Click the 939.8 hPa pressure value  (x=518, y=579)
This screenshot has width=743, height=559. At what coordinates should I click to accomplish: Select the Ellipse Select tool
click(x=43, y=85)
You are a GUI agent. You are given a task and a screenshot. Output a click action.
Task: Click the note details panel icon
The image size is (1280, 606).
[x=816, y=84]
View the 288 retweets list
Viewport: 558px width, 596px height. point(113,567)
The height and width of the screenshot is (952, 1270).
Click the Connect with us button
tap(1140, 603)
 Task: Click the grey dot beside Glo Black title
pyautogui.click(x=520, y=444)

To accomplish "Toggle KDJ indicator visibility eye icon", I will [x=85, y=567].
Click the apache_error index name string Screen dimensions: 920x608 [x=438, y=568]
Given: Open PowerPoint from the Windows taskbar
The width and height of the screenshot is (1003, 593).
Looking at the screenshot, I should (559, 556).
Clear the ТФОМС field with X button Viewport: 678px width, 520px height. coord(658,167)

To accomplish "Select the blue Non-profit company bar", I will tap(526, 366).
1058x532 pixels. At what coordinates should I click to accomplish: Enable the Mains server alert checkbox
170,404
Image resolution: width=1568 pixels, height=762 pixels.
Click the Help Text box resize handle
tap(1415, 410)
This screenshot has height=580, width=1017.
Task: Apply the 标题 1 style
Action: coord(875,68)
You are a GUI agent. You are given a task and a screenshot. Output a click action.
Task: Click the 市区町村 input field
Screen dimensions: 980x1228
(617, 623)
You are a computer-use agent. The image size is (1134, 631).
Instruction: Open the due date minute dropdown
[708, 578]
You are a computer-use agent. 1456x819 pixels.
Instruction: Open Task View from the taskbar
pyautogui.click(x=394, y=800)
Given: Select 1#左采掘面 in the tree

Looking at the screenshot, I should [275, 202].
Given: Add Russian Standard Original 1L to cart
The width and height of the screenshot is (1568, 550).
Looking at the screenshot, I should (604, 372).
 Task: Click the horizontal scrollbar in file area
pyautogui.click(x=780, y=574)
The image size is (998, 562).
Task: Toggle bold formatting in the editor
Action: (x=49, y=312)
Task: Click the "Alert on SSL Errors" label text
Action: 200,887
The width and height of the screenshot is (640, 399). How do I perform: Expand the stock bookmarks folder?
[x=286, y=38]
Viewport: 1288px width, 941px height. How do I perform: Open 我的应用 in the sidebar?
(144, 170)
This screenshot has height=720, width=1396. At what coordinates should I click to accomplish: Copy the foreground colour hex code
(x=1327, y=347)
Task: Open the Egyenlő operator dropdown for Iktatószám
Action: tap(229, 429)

--- Given task ---
Pick out every line of the listing above that contains the word "from", matching case exactly. Copy each such line in full.

--- Written answer ---
Given: Open PowerPoint from the Windows taskbar
Instruction: Open Task View from the taskbar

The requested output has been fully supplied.